Lines from the records below that contain the word "battery" are to be copied out.

━━━━━━━━━━━━━━━━━━━━━━━━━━━━━━

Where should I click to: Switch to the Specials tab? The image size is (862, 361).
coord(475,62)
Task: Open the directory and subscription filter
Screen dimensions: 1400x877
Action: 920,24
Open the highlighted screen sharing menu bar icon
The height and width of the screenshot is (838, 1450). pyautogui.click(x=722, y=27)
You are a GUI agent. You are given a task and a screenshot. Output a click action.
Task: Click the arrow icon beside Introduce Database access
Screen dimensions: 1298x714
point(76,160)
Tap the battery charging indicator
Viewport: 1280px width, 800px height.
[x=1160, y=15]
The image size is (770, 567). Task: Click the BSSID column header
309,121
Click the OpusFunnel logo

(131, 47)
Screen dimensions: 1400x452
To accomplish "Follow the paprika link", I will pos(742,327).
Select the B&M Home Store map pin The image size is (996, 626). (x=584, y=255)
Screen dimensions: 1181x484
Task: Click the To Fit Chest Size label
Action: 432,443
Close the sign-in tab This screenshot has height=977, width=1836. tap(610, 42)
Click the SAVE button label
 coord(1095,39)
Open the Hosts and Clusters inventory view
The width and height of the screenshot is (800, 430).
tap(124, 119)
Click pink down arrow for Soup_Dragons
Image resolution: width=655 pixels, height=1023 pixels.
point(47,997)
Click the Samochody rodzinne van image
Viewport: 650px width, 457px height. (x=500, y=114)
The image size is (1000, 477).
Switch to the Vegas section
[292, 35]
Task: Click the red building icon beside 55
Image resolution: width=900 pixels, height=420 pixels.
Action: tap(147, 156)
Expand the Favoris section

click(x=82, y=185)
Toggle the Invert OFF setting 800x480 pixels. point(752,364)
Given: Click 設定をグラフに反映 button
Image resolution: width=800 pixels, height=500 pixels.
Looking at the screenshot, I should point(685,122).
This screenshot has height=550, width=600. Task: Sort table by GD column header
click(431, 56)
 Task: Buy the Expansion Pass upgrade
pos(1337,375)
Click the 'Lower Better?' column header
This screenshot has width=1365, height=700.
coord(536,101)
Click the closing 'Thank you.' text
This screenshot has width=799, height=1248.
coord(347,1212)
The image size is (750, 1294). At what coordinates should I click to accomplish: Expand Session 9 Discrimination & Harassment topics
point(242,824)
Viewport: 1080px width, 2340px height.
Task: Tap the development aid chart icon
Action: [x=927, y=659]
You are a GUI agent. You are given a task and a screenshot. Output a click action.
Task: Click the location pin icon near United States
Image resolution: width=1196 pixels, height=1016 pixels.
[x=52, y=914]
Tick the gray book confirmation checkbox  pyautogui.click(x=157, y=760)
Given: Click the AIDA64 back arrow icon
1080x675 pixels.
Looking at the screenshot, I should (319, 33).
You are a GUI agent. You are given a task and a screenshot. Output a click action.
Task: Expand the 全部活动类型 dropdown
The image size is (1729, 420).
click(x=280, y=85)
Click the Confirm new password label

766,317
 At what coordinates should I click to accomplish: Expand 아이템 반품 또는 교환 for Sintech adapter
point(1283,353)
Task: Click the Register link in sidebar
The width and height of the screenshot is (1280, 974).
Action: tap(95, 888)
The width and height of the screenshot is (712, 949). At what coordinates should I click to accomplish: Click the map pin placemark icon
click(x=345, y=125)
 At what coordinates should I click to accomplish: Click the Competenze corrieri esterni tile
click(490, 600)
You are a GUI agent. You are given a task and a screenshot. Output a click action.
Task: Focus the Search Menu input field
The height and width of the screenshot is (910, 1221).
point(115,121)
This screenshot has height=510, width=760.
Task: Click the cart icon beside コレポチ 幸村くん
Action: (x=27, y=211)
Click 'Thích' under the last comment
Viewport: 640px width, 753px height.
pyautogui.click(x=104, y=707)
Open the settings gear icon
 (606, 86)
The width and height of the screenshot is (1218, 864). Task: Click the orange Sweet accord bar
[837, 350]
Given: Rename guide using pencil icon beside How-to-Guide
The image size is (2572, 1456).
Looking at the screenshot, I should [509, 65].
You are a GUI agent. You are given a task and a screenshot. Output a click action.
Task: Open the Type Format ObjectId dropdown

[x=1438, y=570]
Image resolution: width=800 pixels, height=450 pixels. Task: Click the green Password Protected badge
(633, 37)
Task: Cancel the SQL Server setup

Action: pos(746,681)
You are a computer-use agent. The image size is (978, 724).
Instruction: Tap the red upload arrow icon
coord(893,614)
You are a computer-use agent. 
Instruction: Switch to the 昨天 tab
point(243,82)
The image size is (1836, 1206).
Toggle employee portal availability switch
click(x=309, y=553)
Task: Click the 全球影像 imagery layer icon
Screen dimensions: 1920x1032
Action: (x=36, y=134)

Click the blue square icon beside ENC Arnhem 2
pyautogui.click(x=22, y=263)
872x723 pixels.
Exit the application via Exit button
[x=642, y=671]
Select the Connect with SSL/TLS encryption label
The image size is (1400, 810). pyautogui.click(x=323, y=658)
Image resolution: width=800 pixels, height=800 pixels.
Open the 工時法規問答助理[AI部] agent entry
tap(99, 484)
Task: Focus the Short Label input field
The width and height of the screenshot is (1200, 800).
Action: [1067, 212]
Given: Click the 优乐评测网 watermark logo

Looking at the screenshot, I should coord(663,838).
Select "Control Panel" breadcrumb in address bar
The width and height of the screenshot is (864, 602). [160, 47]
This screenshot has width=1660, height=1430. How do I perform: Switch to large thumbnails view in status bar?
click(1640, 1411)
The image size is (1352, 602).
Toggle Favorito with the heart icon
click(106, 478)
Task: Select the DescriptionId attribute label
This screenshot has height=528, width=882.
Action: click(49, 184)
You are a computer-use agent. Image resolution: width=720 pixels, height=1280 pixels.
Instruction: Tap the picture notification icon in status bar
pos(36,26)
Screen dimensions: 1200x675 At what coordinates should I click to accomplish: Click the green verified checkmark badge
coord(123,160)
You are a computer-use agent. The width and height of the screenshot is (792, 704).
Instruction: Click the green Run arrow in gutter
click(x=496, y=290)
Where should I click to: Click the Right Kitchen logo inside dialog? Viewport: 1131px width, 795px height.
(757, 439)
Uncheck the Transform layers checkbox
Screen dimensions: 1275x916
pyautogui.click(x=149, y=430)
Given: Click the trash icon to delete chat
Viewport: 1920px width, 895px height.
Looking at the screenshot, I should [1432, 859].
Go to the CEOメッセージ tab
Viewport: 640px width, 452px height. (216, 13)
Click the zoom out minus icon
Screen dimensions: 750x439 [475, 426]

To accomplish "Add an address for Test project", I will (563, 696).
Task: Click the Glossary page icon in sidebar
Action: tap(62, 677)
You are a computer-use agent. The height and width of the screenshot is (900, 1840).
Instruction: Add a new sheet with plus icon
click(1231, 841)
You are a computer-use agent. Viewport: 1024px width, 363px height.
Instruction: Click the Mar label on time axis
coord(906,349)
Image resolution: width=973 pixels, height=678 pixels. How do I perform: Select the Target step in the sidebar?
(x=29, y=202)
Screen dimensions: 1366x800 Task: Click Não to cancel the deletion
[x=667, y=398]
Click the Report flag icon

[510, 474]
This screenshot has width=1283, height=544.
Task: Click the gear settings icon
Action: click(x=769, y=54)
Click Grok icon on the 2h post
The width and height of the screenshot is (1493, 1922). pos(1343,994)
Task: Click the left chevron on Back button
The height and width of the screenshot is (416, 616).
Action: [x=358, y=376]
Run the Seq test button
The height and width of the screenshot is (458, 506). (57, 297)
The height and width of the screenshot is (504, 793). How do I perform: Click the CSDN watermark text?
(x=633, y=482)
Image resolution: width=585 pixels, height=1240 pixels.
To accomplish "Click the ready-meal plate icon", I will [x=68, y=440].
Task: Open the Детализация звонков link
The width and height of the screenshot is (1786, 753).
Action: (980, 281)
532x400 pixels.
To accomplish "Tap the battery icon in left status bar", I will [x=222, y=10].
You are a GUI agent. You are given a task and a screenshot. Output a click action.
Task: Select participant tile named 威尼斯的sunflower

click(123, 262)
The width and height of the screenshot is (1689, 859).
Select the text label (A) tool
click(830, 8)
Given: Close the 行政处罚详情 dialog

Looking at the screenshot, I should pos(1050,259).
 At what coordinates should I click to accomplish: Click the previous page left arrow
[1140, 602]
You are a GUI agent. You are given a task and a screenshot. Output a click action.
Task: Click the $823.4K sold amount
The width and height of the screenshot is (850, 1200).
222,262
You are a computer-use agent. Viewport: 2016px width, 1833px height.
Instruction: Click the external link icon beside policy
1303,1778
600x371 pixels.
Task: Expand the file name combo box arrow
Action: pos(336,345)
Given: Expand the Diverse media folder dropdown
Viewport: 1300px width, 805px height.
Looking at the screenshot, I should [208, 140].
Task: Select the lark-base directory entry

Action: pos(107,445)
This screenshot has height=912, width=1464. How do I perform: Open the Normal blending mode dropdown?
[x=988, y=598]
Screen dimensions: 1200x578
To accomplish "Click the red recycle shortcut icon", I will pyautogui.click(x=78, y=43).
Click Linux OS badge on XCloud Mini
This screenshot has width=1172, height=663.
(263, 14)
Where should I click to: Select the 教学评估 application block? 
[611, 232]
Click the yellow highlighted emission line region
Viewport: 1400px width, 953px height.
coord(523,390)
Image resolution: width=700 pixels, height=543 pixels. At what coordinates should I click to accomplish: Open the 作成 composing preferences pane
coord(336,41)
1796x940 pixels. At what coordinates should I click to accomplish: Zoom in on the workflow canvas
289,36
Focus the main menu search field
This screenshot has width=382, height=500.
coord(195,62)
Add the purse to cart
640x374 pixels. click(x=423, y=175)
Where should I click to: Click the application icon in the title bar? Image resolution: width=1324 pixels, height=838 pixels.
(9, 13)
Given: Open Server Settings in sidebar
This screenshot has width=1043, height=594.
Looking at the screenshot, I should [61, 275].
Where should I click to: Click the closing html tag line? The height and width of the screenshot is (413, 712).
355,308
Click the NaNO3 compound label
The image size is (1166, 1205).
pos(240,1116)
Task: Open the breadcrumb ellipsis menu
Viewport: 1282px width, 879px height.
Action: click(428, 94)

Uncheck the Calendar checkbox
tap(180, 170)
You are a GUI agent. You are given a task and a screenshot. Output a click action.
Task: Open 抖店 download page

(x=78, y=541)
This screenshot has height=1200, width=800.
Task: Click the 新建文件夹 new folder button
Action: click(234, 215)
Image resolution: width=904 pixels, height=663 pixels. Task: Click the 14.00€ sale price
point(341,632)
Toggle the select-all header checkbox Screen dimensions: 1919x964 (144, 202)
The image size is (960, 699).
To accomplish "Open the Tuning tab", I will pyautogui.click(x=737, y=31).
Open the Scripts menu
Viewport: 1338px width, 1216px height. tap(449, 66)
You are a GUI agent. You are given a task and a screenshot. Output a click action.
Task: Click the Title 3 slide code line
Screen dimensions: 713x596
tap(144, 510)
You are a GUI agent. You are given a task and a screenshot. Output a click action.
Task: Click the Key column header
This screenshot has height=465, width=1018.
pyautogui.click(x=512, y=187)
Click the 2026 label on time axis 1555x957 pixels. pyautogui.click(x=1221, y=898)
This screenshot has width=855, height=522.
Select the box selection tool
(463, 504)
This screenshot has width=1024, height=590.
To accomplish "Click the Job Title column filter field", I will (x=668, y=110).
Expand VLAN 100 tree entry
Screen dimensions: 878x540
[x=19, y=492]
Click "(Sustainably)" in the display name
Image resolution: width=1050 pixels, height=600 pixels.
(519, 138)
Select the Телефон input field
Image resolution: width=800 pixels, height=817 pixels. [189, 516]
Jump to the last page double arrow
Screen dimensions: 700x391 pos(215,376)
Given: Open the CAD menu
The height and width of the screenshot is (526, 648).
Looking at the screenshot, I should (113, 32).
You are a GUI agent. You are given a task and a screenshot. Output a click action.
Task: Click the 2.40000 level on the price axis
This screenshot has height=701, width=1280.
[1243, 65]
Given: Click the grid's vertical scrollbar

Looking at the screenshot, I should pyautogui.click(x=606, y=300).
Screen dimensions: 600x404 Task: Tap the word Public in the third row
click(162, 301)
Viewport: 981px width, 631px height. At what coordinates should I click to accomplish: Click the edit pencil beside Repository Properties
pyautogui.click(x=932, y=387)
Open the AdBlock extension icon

━━━━━━━━━━━━━━━━━━━━━━━━━━━━━━

- _Solution to this exercise_
Tap the battery charging indicator
To accomplish "Tap the battery icon in left status bar", I will [x=222, y=10].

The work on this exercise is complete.